At the scene which was crowded with police personnel and Aberdeen beach boys, the minister of Transport and Aviation, Ibrahim Kemoh Sesay explained that around 4am yesterday he was called and informed by the Mayor of Freetown, Winstanley Bankole Johnston, that there was a crisis with the hovercraft.
The minister explained that the hovercraft was still at sea when he arrived limping at Aberdeen.
“I took a speed boat and went to where the hovercraft was only to find out that it was sinking,” he said.
The minister explained that, “with the intervention of the youths around, we were able to save the lives of the passengers on board the craft by transporting them ashore on boats”.
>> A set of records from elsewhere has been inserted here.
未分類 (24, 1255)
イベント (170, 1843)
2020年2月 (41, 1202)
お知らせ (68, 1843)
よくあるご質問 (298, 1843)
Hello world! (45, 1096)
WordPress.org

Explaining the cause of the fire, he said, “according to the passengers and crew the fire was as a result of fuel crisis. I was informed that the hovercraft ran out of fuel and small boats were dispatched ashore to get fuel to refill it.”
The fuel was then offloaded with buckets to refill the hovercraft’s tank and “during that process something ignited the fuel which set the hovercraft ablaze,” he said.
The minister also disclosed that he was also informed by the hovercraft’s engineers that the hovercraft was running with three engines instead of four, adding that “as a result of this technical hitch, it was consuming more fuel than it was supposed to.”
The issue at hand now, the minister said, “is to get the craft ashore so that we would be able to retrieve the luggage of the passengers that are in the craft for them to identify their tagged baggage.”
He explained that he had sent for a tug machine to tow the craft ashore and also solicited the assistance of IMATT maritime engineering division to help bring the hovercraft ashore.
“I have instructed the Criminal Investigations Department (CID) detectives to take over, and I have also instructed the police to take action with immediate effect, as investigations are ongoing,” the minister stated. The deputy minister of Information, Mohamed D. Koroma who was also at the scene, said as far he was concerned the accident was due to “negligence” on the part of the hovercraft owners.
He explained that those operating the vessel should have known that the fuel would not be enough for the hovercraft’s journey, adding that they should have put the necessary mechanisms in place to ensure that the situation did not degenerate into that stage. Reports said the children of President Ernest Bai Koroma who are coming to witness their father’s inauguration were also among the distraught passengers.